So I found work since I last posted. I’m writing a Rails app for a guy in Van Nuys. Its fun and challenging. Hopefully it won’t take me much longer. Once It gets close to production state I’ll let you guys know more about it.

Since I began working on this new project I haven’t touched Showcase. This isn’t to say I have forgotten about it, I just feel that I’m learning more by working on this new project. It is similar in many ways and I’ll be able to use the more sophisticated methods I’m learning from it to make a better Showcase.

Speaking of learning new Rails stuff, I watched David Heinemeier Hansson’s keynote address at RailsConf 2006. DHH is th e creator of Ruby on Rails. He had a lot of ineresting things to say, mostly concerning CRUD and using it to design your software, but he also spoke of some new Rails stuff that would be revolutionary, as well as some bleeding edge stuff he had only been working on a few days. If you have an hour to spare and want to learn about programming, not only Rails, I suggest you watch it. Follow along with a pdf of his slideshow.

I was able to directly use some of his CRUD ideas in my project. Approaching design from a CRUD point of view made my many-to-many relationship more manageable and more elegant.

All this thinking about CRUD has got me thinking.

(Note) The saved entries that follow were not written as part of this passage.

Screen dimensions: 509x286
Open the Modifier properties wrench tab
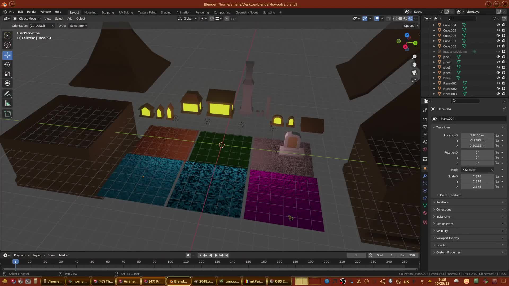point(425,176)
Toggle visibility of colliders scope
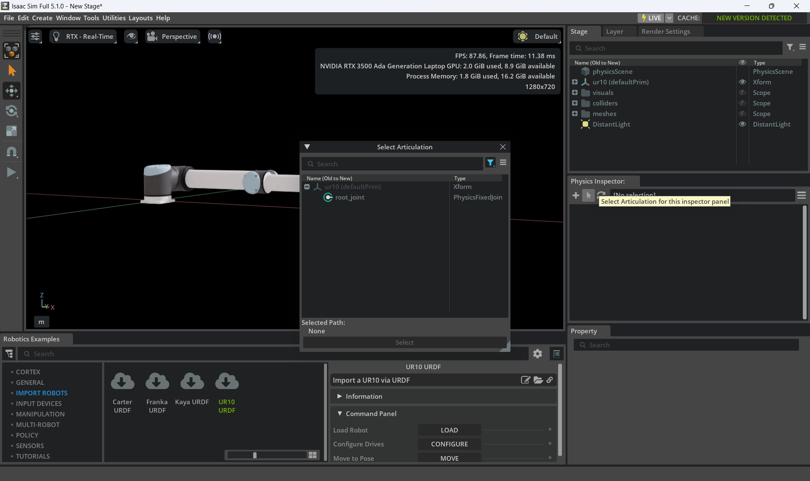Viewport: 810px width, 481px height. [742, 103]
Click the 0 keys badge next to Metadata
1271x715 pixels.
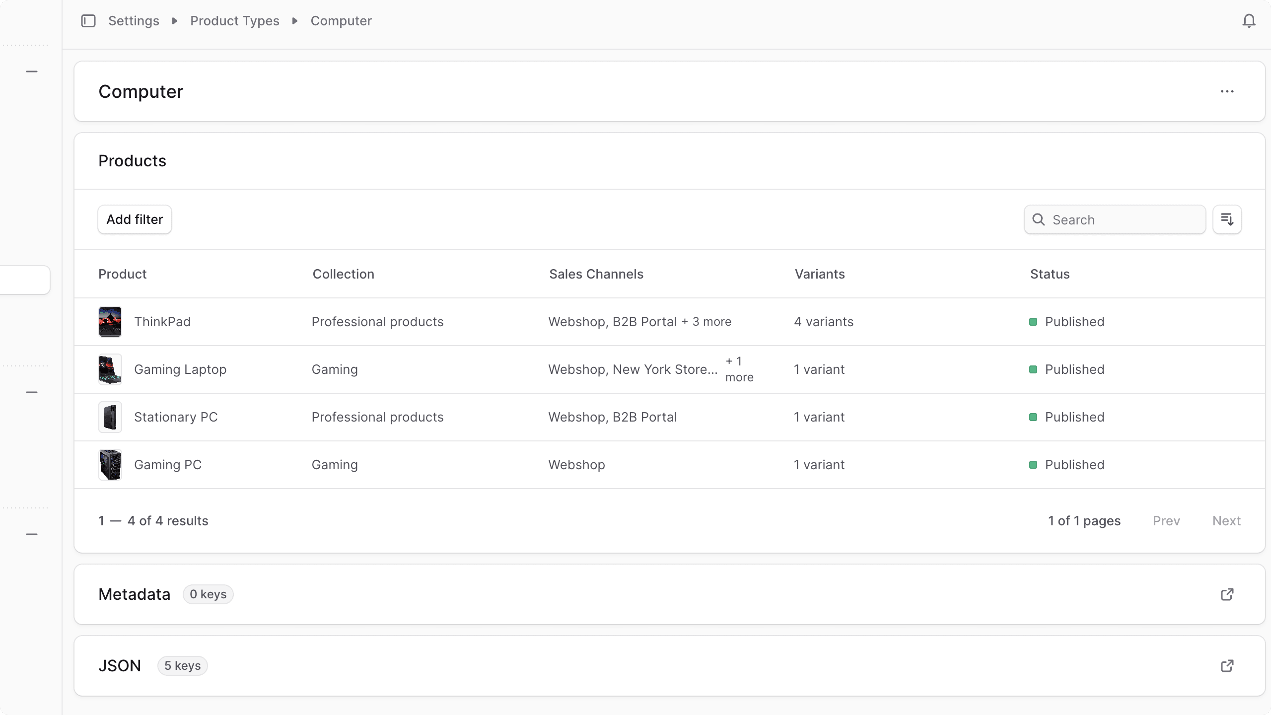pos(208,594)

Creating an Engine on Rails

I still want to write a 3D engine, although it is put on hold while I am doing a lot of Rails. It has always struck me that writing an engine seems like a sloppy thing. There is no agreen on organization, no framework for how an engine should be organized. Of course this means that I get to do all that for my engine, but why is this? Perhaps it is because all 3D engines have to be very specific and thus not much can be generalized. Or so few engines are written that putting forth the effort of writing a framework is pointless. I think neither of those is true. I look forward to really thinking about building a framework for my engine. Most likely I will be basing a lot of it off of Rails, as it is what I know, and I think it is organized very well. I can’t wait.

Sailboat

My dad and his good friend Scott bought a Coronado 15. This is a 15ft dinghy with a mainsail and a jib. It is designed for two people. My dad used to own one a long time ago and one of his favorite stories is of when he and a friend found the “ultimate wave” for a C15. The boat isn’t dog slow, nor is it as quick as something like a laser. I have not yet been out on the water, Scott took it out for the first time today, but I hope to sail it a lot before I go back to school.